Word is today that Groupon has declined to accept Google’s offer of $6 billion for the company (see two Forbes articles here and here, a MarketWatch article and one in Barron’s, plus the original scoop is from Melissa Harris at the Chicago Tribune). There hasn’t been any tangible reason given at this point, and few guesses. It raises a larger question, though: would you turn down money now for your business, or decline on the expectation of more money (either via growth/profit or future IPO) later? I guess that depends on your business, how valuable you think it will be, and the prospects for it.
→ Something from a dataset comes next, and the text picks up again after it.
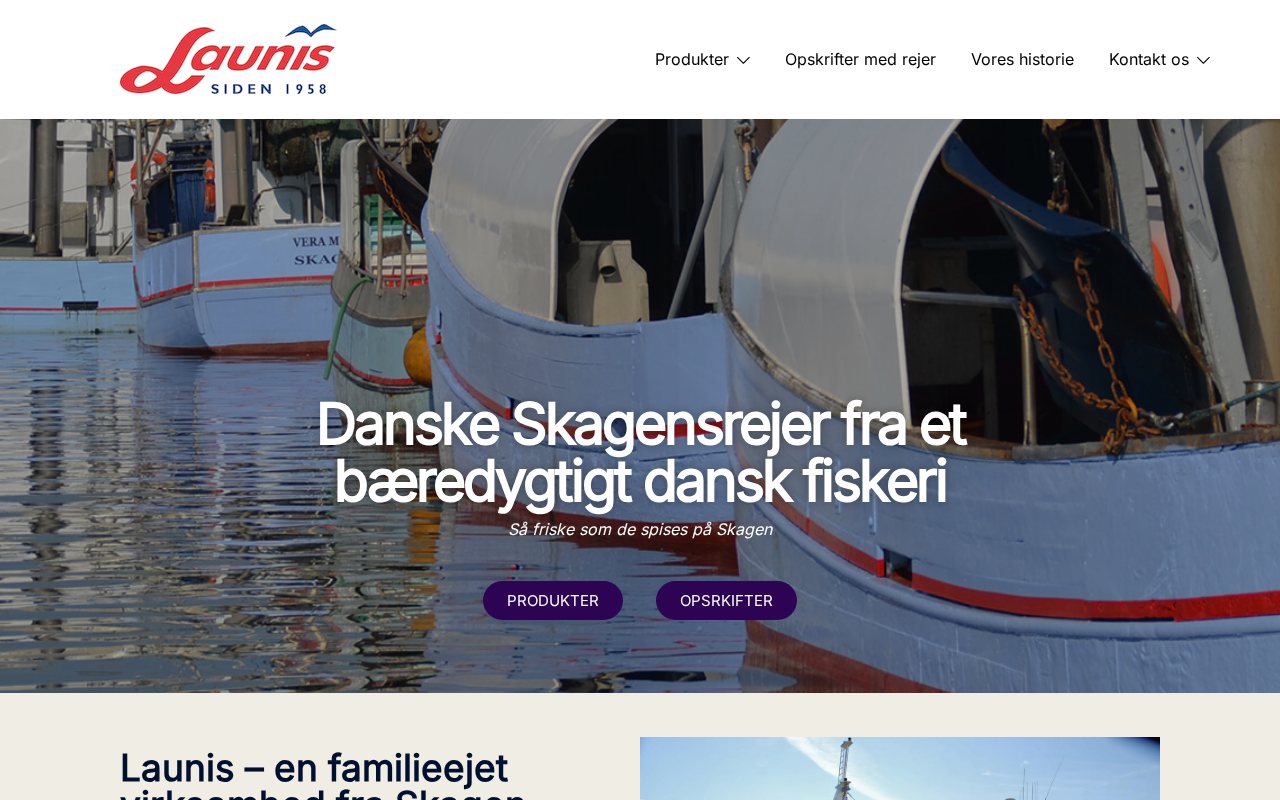
Task: Open the Vores historie page
Action: [1022, 59]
I’ll get this out of the way about Groupon: I’m on the fence as to whether declining the offer makes sense or not. On the one hand, much of their business has a pretty low barrier to entry. A company like Google could potentially replicate some of it for a lot less than $6 billion. Granted, Groupon is already there and has built a name for itself, but some brands are insurmountably in control of their market. Maybe Groupon has staying power, and a future, in which case the $6 billion now would be a lot less than a much larger IPO later. This won’t be the first big bet someone makes, and it won’t be the last.
Returning to the bigger question: would you sell? When looking at any offer, there are a couple of elements that I would consider. The first is the time value of money: cash money now is worth more than maybe more money in the indeterminate future. Put more colloquially: a bird in the hand is worth two in the bush. You can calculate discount rates and such all you want, but the simple story is the best. A real dollar in your pocket now is worth more than a maybe-$1+ down the road.
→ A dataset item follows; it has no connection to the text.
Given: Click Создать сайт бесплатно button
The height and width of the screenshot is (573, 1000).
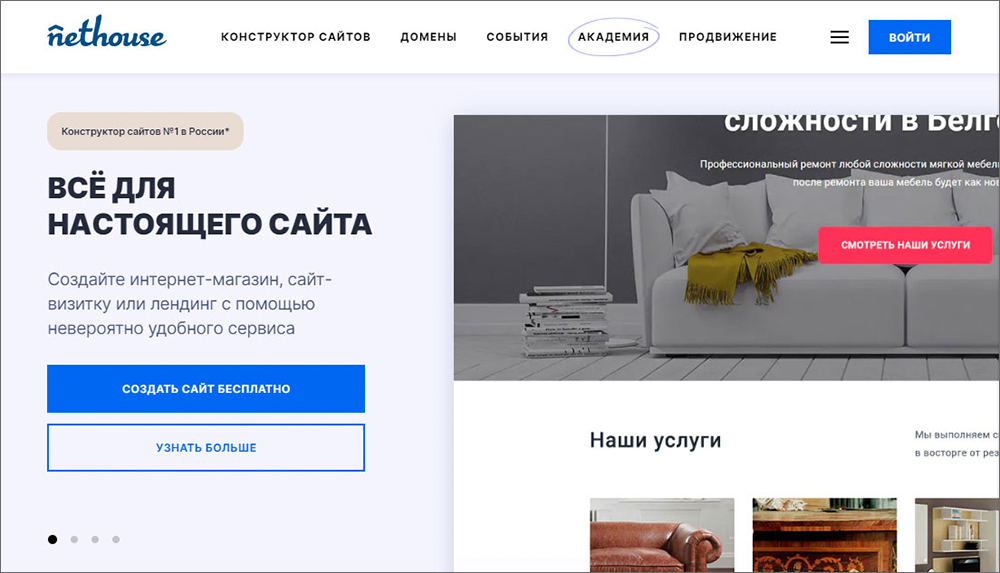Looking at the screenshot, I should [206, 389].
The other consideration is whether or not your company is better off being part of something bigger, or if you believe you can make it bigger on your own. The list of companies that other companies like Google, IBM, Microsoft, etc have purchased is huge. I saw one list for Google that listed hundreds of companies, most very small, that were bought by Google. Your world-changing concept, product or service may end up languishing in the inventory of a larger company, stifled and smothered until it dies from negligence. For some, they believe that they can make “their thing” work, and make them more money, than it would if it were part of some larger organization.
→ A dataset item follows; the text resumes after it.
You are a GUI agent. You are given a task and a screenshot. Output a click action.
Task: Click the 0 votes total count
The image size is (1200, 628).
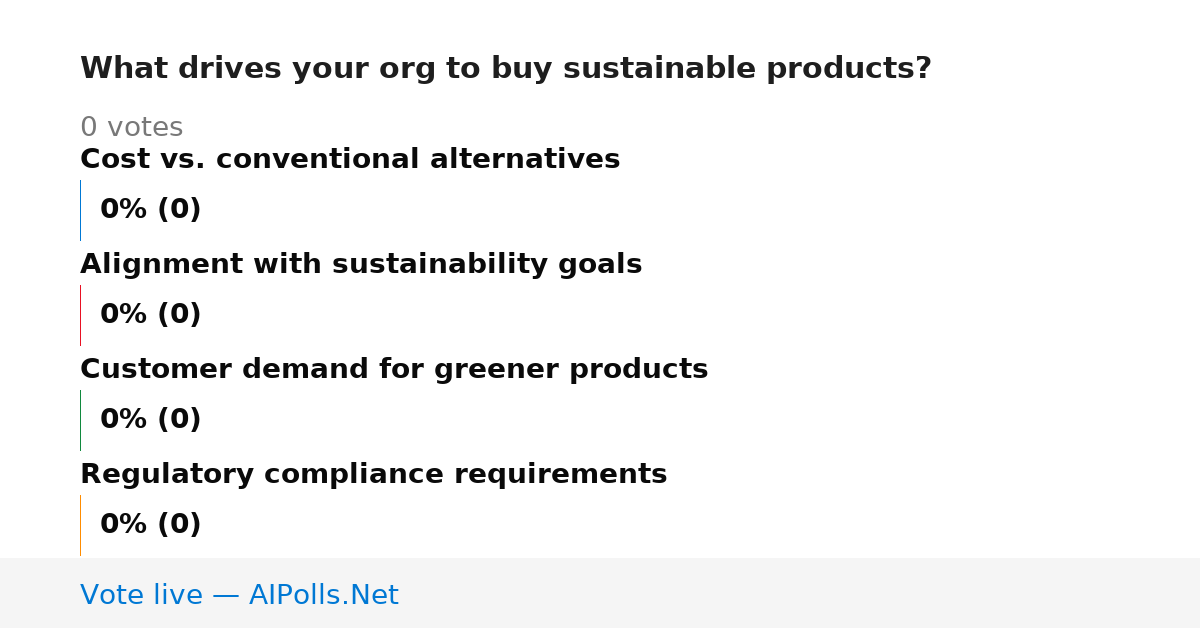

The last consideration is less about money and more about what you (and your partners) want, personally and professionally. Every deal has a price, but it also comes with a cost. Take being bought by Google: sure, they could be offering top dollar for your business, but do you want to work for Google? Don’t get me wrong, from everything I’ve heard, Google can be an awesome company to work for, and the amenities at the Googleplex are legendary. But not everyone wants to work for a large (or larger) corporation. There is value in having your independence. Of course, a deal with Google may allow you and the other founders to leave at some point, but you can bet the price will include terms for how long you have to stay (and more money typically would mean a longer stay with the company). Being bought by someone bigger can be a waypoint in your life, and not a destination, and one that can make it easier to raise money in the future. But it does mean that you have to be willing to work for someone bigger, within the bounds of their corporate culture, and it may also require relocation for a time.
It may seem like an easy decision when a lot of money is waved at you, but the price and the cost are two different things. If you can get lots of money, don’t have to move, and basically all you do is change the logo on the website, then the decision could be easier. But if the deal comes with a lot of strings, I could see some companies turning down big money for reasons other than “we can make more on our own”.